10 Aralık 2013 Salı

AH BE DOSTUM!



İşimiz gücümüz kahkaha atmaktı. Küçük dilimizi göstere göstere, gözümüzden yaşlar aka aka… En saçma, en anlamsız şeyler bile bahaneydi kahkaha için… Bir de güçlü zannederdik kendimizi… Ya da güçlüymüş gibi davranırdık… Neyse ne… Kahkaha atabiliyorduk ya, gerisi boştu… Büyüdükçe benim kahkahalarımın yerini gülümseme aldı… Sevemedim gitti büyümeyi… Hala da direniyorum… Ama olmuyor… Büyümen gerek diyorlar… Çabalıyorum… Ve ne yazık ki sıkça çuvallıyorum.   

Her geçen gün azalan kahkalarımla birlikte sen düşüverdin aklıma… Sen de sadece gülümsüyor musun hayata?

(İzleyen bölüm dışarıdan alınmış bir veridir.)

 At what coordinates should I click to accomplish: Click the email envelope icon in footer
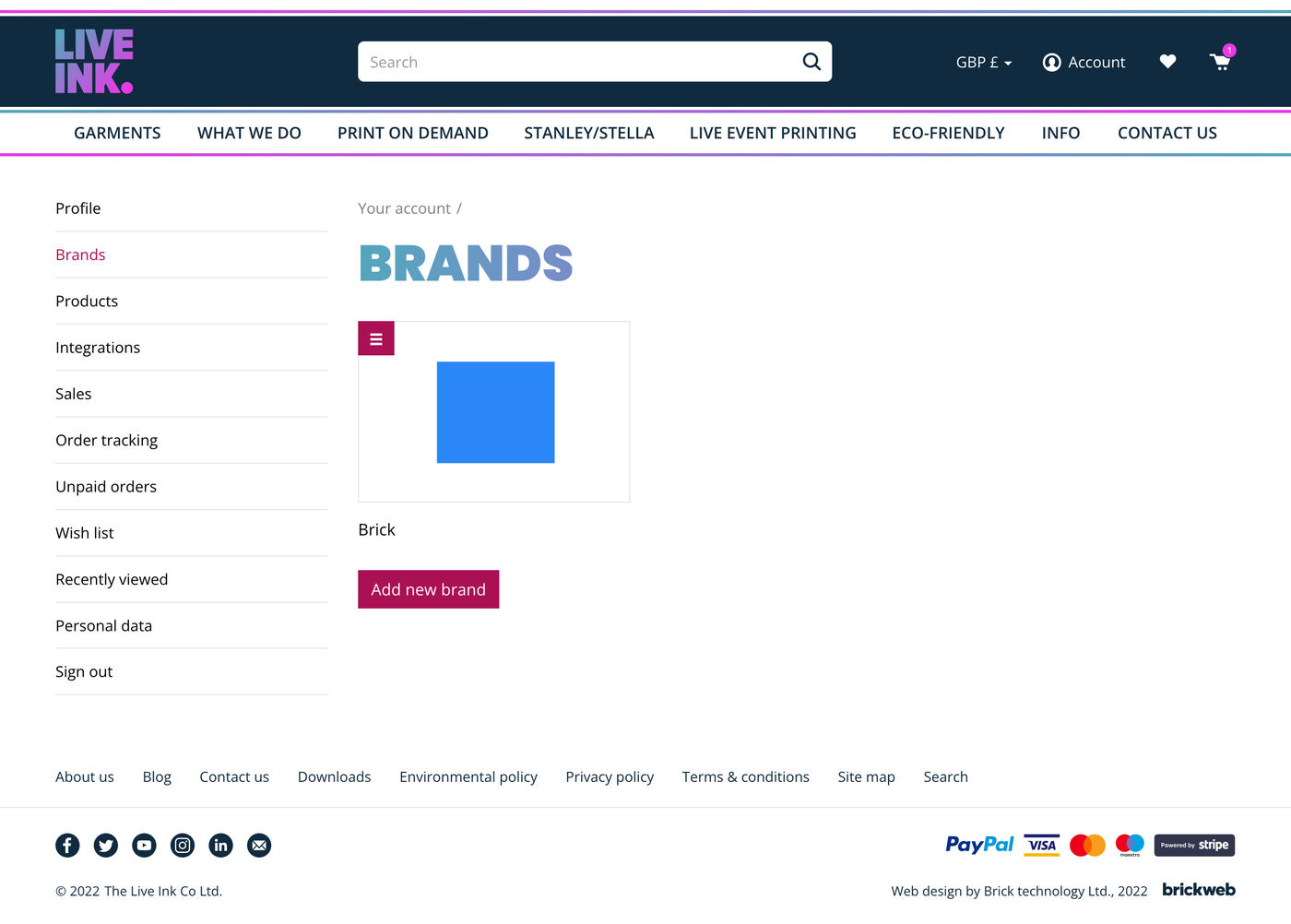pos(259,846)
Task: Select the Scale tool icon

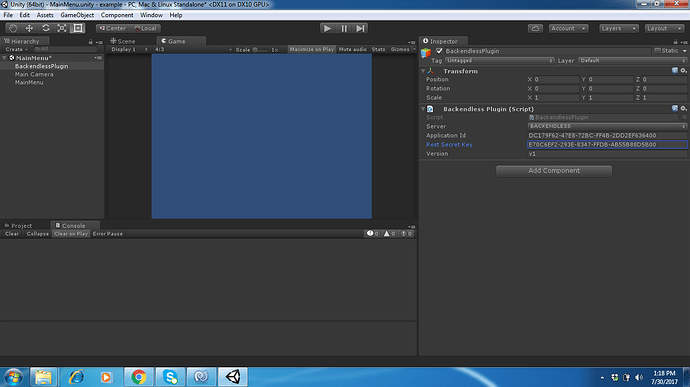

Elinden başka birşey gelmiyor mu, benim gibi? Kahkaha atmak için kendini zorluyor musun? Ve her seferinde “boşuna kandırma kendini, eskisi olmuyor” diyor musun? 

Bir kez kahkaha’nı kaybedince, bir daha bulamıyormuşsun ah be dostum!